Я не стал высказывать все это словами, потому что в этом не было бы никакого прока. Мы все и так слишком много говорим, всегда, даже если в том, что мы говорим, есть определенная ценность. Поэтому я вернулся домой и записал все это. Но я чувствовал, что ушел с сеанса с пустыми руками, так как не нашел способа войти в первичное состояние, когда был так глубоко тронут.
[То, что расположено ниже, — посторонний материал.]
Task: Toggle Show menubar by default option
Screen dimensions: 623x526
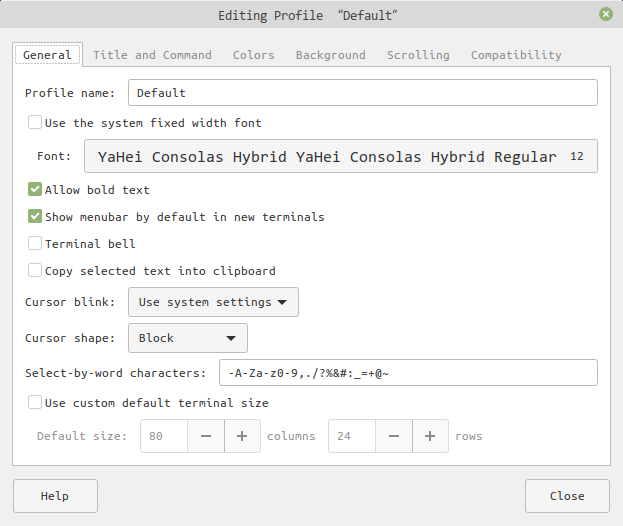Action: (35, 216)
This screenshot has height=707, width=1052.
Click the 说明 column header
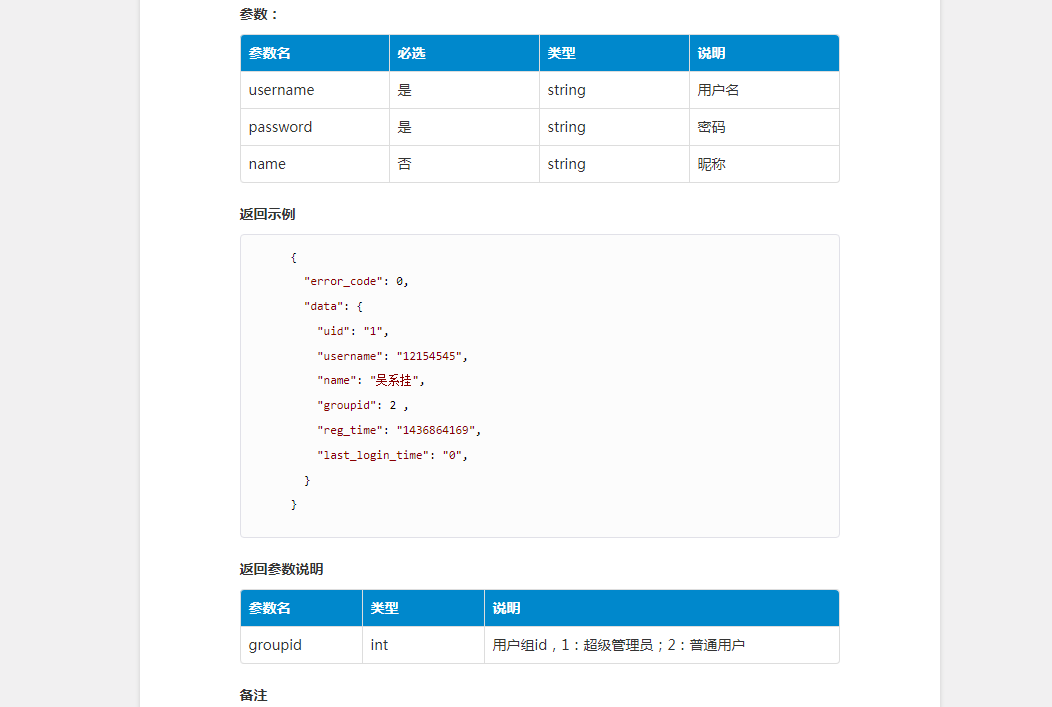(708, 53)
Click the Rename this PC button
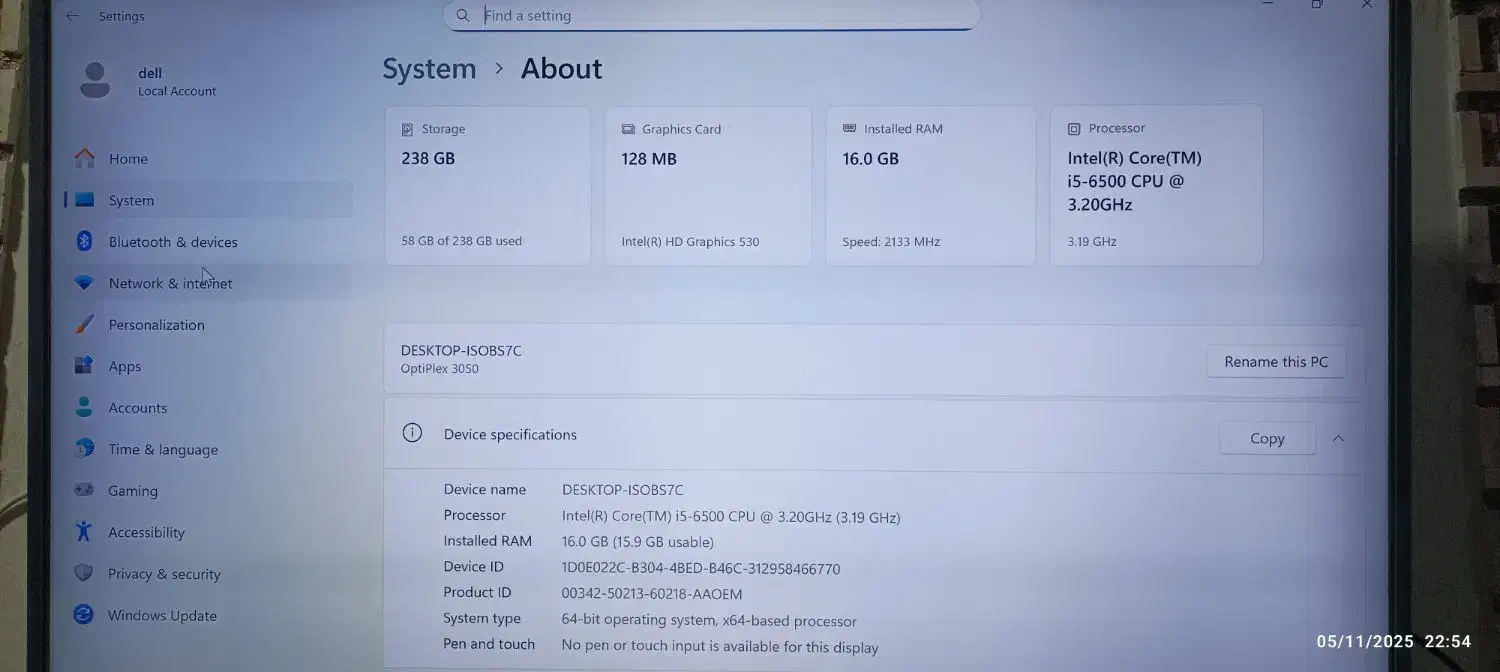This screenshot has width=1500, height=672. [x=1276, y=361]
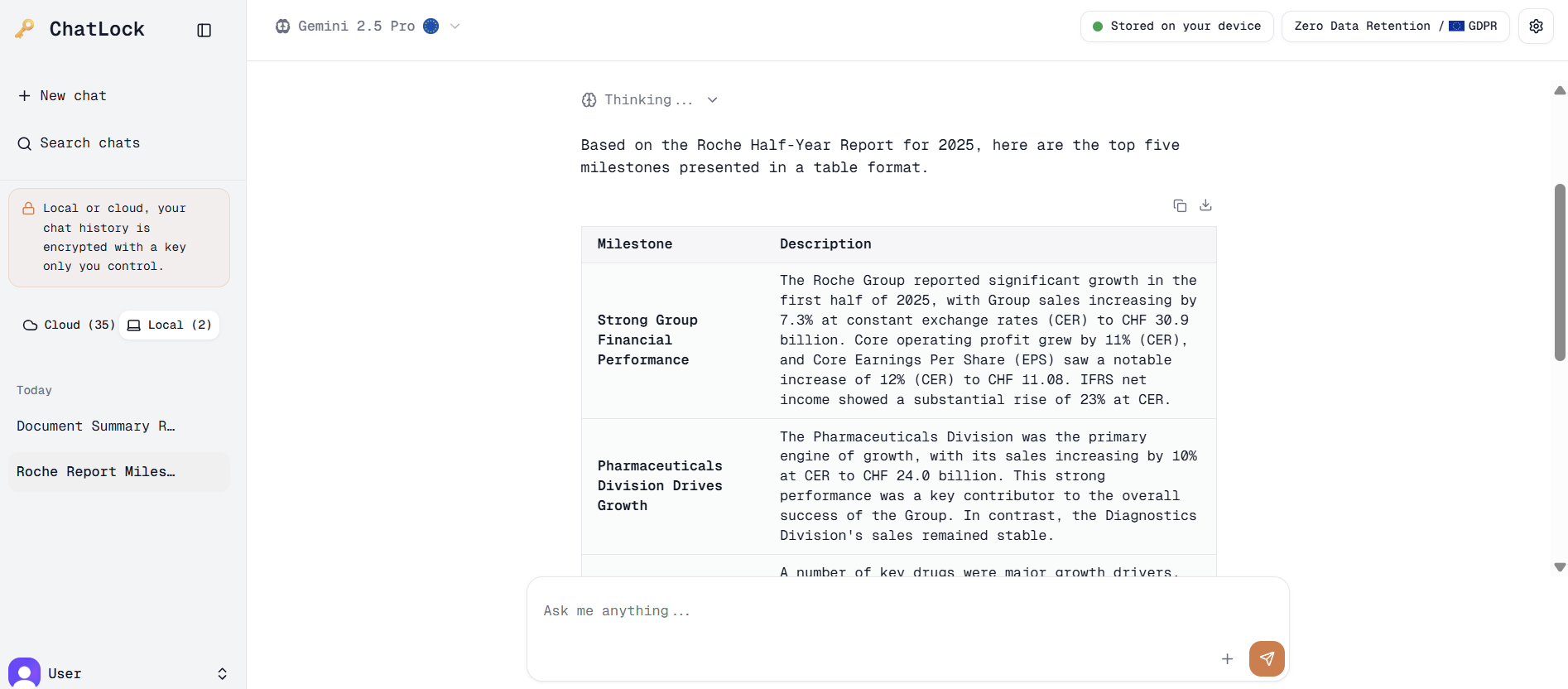Collapse the sidebar panel icon
Viewport: 1568px width, 689px height.
(204, 30)
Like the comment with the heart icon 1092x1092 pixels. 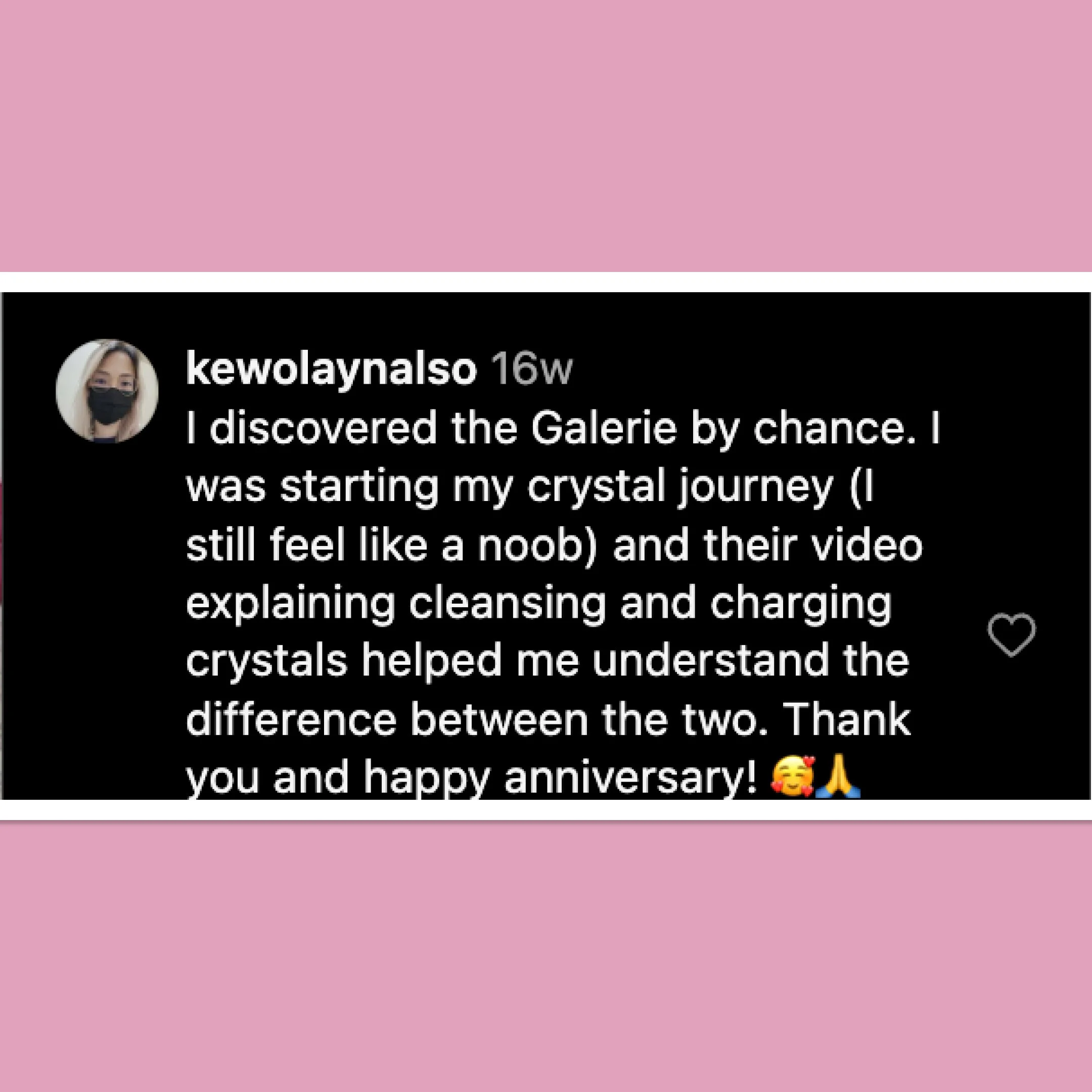pyautogui.click(x=1012, y=634)
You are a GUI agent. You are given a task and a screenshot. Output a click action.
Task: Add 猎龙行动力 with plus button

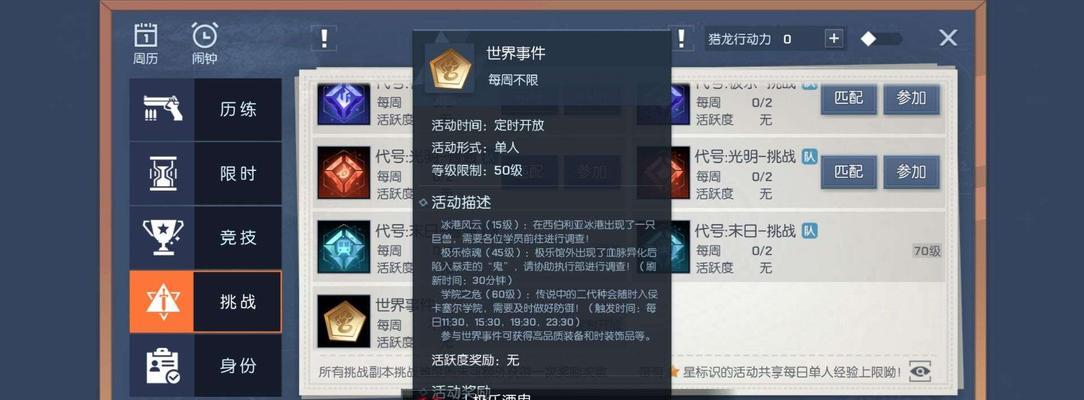(x=834, y=39)
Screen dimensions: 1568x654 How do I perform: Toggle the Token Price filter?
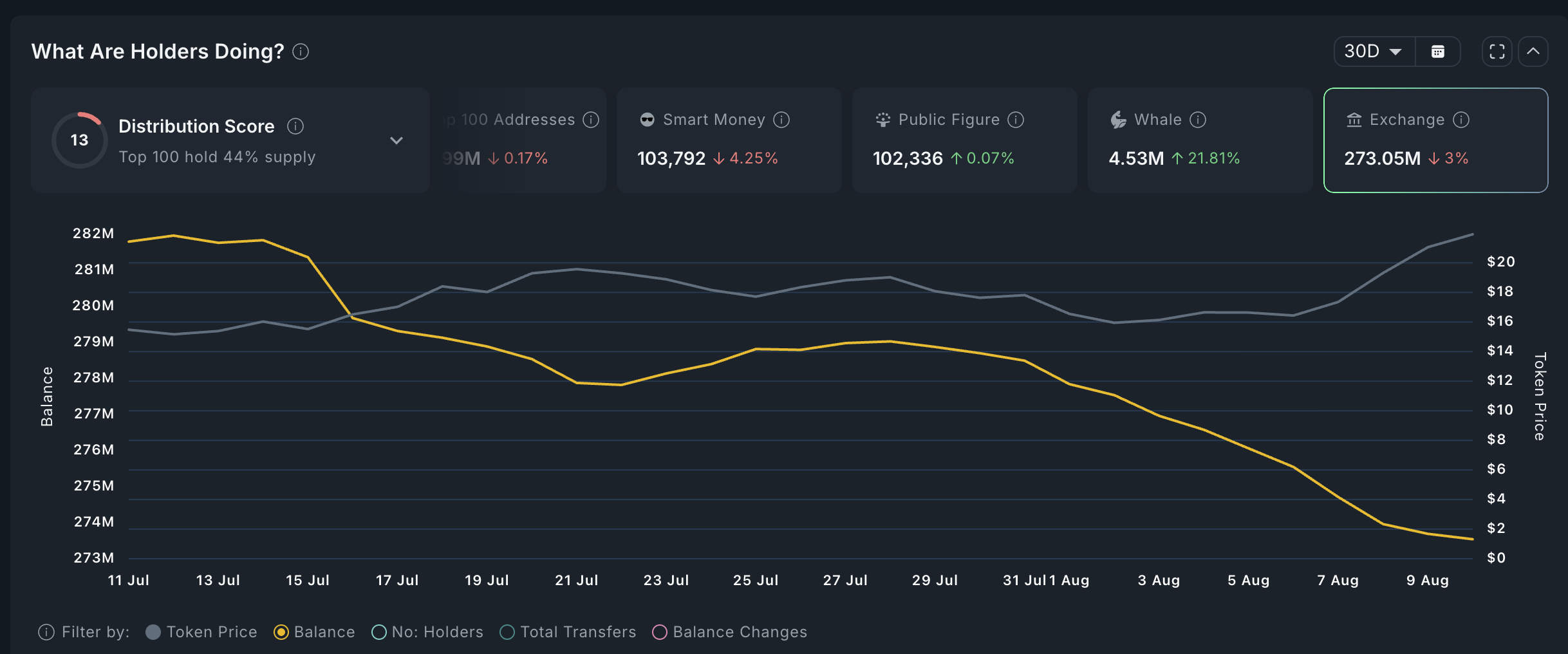[x=153, y=632]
Теперь я становлюсь цельным. Я и мое тело едины. Я — великая симфония богатых и разнообразных чувств, все гармоники этих чувств находятся сейчас в удивительном созвучии друг с другом. Мои половые отношения, строение моего тела, его энергия, мой гнев, мой страх, мое тепло, моя печаль и моя радость — каждая из этих составляющих имеет свое время и свою фактуру (да, есть фактура во времени), каждая из них выступает на первый план в свое время и служит другим чувствам, поддерживая и укрепляя их. Я становлюсь абсолютно цельным, я сам рождаю себя. Я — мой отец, я — моя мать. Я — мое тело. Я — то, что я сам чувствую и ощущаю.
Среда
Сегодня утром я плакал, испытывая чистейшую потребность. Слушая адажио из бетховенского квартета ля–минор, я стоял посреди столовой и плакал от этой музыки. (Я не слышал другой музыки, которая будило такое интенсивное чувство внутренней первичной боли.) Я плакал, как плакал вчера ребенок во мне. Не было ни слов, ни образов было чистое горе и боль в этой музыке, и я плакал, упиваясь печалью и болью.
Четверг
Сел поработать над своими записями. Добрался до страницы 45: прежней мамы больше нет, мне грустно и одиноко. Подумал о поездке в родительский дом, которую я планирую уже давно. Хочу ли я видеть кого-нибудь, кроме мамы и папы? Нет. Мне это нужно для лечения, а не для удовольствия. О, нет! Я хочу увидеться с тетей Милли и дядей Лесом. Милли всегда была очень добра ко мне, когда я был подростком. То же можно сказать и о Лесе. Я хочу поблагодарить их, как я поблагодарил бабушку и деда, потому что когда мне было грустно и одиноко, они помогали мне. Такой вот я сирота при живых родителях. Бах! Я погружаюсь в грусть и одиночество. В первичное состояние. Бах! Вот что означает ля–минорное первичное состояние — грусть и одиночество. Бах! Я снова реален.
Пятница
Впервые с воскресенья у меня сегодня не было первичного состояния. Но чувствую, что оно подходит. Сегодня утром я думал о том, как приеду домой и какой будет реакция родителей. Работы нет. Длинноволосый. Неряшливо одетый. Я явственно представляю, как мама пускает в ход свой привычный оборот: «Мы волнуемся». Потом я задумался. Ты знаешь, что означает этот штамп «мы волнуемся», мама? Этот штамп расколол меня пополам. Делает меня не человеком. А клиническим случаем. Со мной что-то не в порядке, мама. Это ты сделала со мной что-то неверное, только ради того, чтобы властвовать мною. Если со мной что-то не так, то ты становишься спокойнее. Но знаешь ли ты, что стало от этого со мной, мама? Я стал изгоем. Грустным и одиноким маленьким сиротой при живых родителях.
Я понял при этом, как мне страшно выйти из маленького буржуазного мирка. Я боялся, что мама и папа снова подавят, а потом бросят меня. Я боюсь. Это ВЕЛИКИЙ СТРАХ. Я — грустный и одинокий маленький мальчик.